He gestured to the last dartboard at the far end of the bar. “Guy with red hair and his stomach sticking out of his shirt.”

“I thought you were with the guys tonight?”

“Got too busy here, but Allie and the girls are still going strong. Jackson and a couple of the guys are around here somewhere too.”

Everyone’s favorite hockey player must have decided on another beer after Barney’s. Lucky her.

Weaving around tables, Hayley noticed a few friends and at least one of Allie’s bridesmaids in the middle of the bar’s almost nonexistent dance floor. Next to it, Jackson sat surrounded by four women, one of whom held out a marker, her free hand already tugging at the hem of her shirt.

Hayley rolled her eyes. May lightning strike her dead if she ever wanted a celebrity to autograph her breasts. Still, she glanced over her shoulder on her way past, mildly annoyed by how quick Jackson was to accommodate the brunette.

She never pretended to have a high opinion of most jocks in high school, but she’d once believed Jackson was different. He’d always acknowledged her presence with a nod or an easy smile and never stooped to making snide comments he knew she’d overhear like others had. And for one very brief, very naive moment, she’d thought…

Focus, Hayley.

She was here to work. Not to contemplate Jackson Knight’s possible redeeming qualities. Matt had often defended Jackson, especially after the scandal surrounding his car accident and early retirement from the NHL, insisting he wasn’t like the rest of the guys. But when another woman slid into his lap, all but rubbing her boobs in his face, Hayley decided her original opinion of jocks probably applied to Jackson after all.

Getting back to business, she managed to pull aside her potential witness for a brief conversation out on the deck.

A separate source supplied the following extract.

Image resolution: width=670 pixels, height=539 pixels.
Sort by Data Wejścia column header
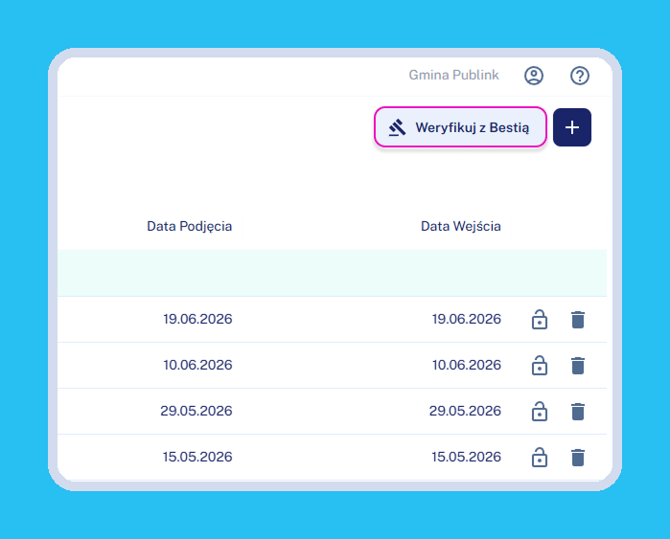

Gerald hadn’t seen any more than the retreating shadow the security camera picked up, leaving them no further ahead with their investigation. It took exactly three minutes to realize he didn’t have much to offer, but she followed him back inside anyway, listening to the man’s grievances about his neighbor’s fence being on his property, among other things.

The mention of Jackson’s name behind her split her concentration. She dutifully nodded at Gerald while eavesdropping on the other men’s conversation. With the satellite radio playing from a speaker overhead, she only caught a few words.

“…fuck up…”



“…gonna tell that prick what I think about him.”

Cutting Gerald off, she told him to call the station if he remembered anything else, and moved a little closer to the three guys talking about Jackson. For every hundred people who idolized the town’s only sports hero, there was at least one who mocked him. The talk tonight was likely just that—talk—but it might not hurt to stick around.

One of the men stood up so fast his chair tipped backward. He didn’t bother to set it upright. The guy was pushing giant status with a height of at least six foot six and was built like a grizzly bear, right down to his frizzy auburn hair.

Not just talk then. Not from the way he was knocking into the few tables between his and Jackson’s.

Hayley glanced in Matt’s direction, but he was busy with customers. Stone’s didn’t need a regular bouncer since most people just dropped in for a couple beers after work or to watch a game on one of the bar’s flat-screen TVs, but every once in a while they ran into a problem. Like tonight.

She followed Grizzly Adams, knowing there was a good chance he’d back off when he saw her. She didn’t know everyone in town, but most of the regular crowd here knew she was a cop, and that was usually enough to make them realize they didn’t want her kind of trouble.

A hand encircled her wrist, jerking her to the side when she was two feet shy of planting herself in the big guy’s path.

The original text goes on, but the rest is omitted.